CA - Mongols Forfeiture Trial Continued..

OFF THE WIRE
agingrebel.com.
What might be the last trial in the never ending Mongols case was continued this morning by U.S. District Judge David O. Carter.
The civil case called United States of America v. Assorted Firearms, Motorcycles and Other Personal Property may finally resolve the issue of whether the federal government can just steal someone’s motorcycle because that someone belongs to a motorcycle club that has been accused of being a racket. The trial had been scheduled to begin June 12. It will now probably begin on October 9, the fourth anniversary of the return of the federal indictment in the criminal case U.S. versus Cavazos et al.

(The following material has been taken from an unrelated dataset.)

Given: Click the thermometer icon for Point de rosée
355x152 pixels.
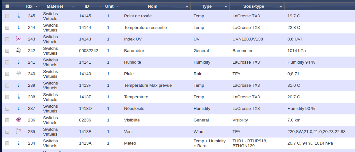Looking at the screenshot, I should point(19,16).
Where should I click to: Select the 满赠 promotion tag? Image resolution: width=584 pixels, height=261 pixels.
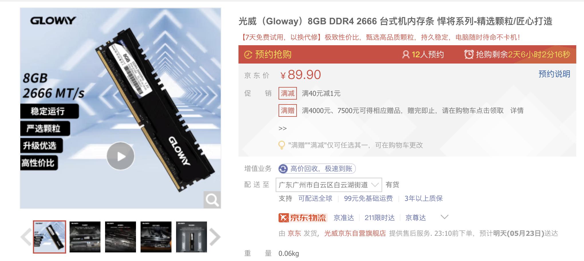288,110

That criminal indictment followed a three-year-long infiltration of the Mongols Motorcycle Club by at least 13 federal agents provocateur. The indictment was returned the day after the murder of a Mongol named Manuel Vincent “Hitman” Martin. Martin had attended a club party accompanied by three ATF undercover agents. The three agents spent the night picking fights and Martin may have become suspicious of the three men. The three federal agents left the party early and abandoned Martin to ride home alone. He was shot while he rode his motorcycle on the transition road between the Glendale and Foothill freeways in Los Angeles. Multiple sources in multiple motorcycle clubs and in law enforcement have characterized the behavior of those agents that night as suspicious.

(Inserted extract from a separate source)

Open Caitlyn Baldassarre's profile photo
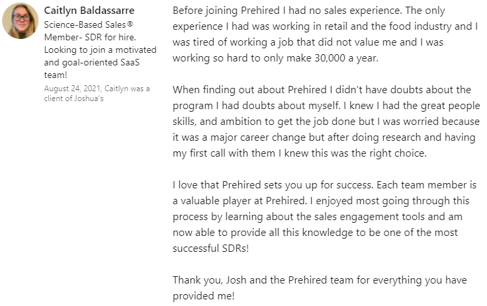487x306 pixels. click(21, 20)
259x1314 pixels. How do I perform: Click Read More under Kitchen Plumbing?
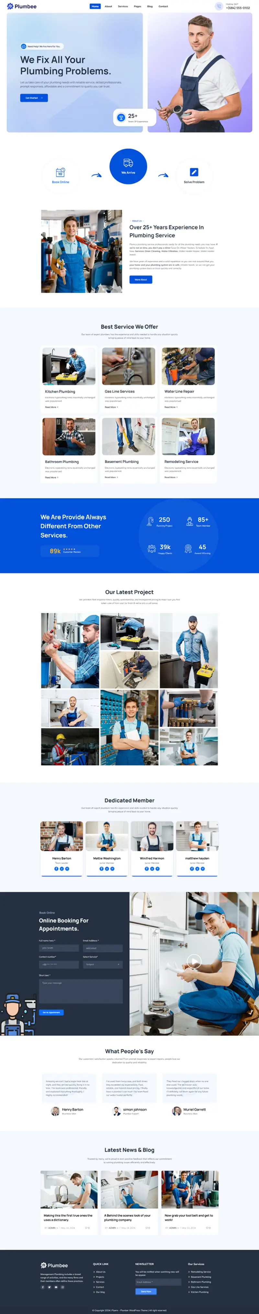[x=51, y=407]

A man named Richard Dean “Risky” Clayborn was charged with Martin’s murder in October 2009.

The Issue
This case earned its curious name because it is technically a civil suit against motorcycles, cash, and other personal property taken from members and associates of the motorcycle club. The government alleges that the motorcycles were integral to the criminal enterprise. The original plaintiffs include 48 men who were never indicted in the criminal case.
Civil forfeitures are a kind of extreme, extra-judicial punishment and in this case the forfeitures were intended to punish men for belonging to a motorcycle club. Broadly speaking, it is a way for an authoritarian justice apparatus to punish anti-authoritarians. In order to retrieve their personal property the plaintiffs in this case must prove that the Mongols was not a criminal enterprise while they belonged to the club.
This suit has been a sloppy, nasty and secret mess from its start. Nobody, including the judge who presides over this case and Assistant U.S. Attorney Steven R. Welk, who filed the suit, knows who will contest the theft of their property when the trial starts. Welk estimated that “roughly 20” plaintiffs have not yet quit the lawsuit. Many of those who have quit have simply given up. Although an attorney must be provided to a criminal defendant the Mongols who were victimized by this “forfeiture” are on their own. Since the government has unlimited resources to pursue this suit, many indigent or near indigent plaintiffs, including men now in prison, are unable to seek justice.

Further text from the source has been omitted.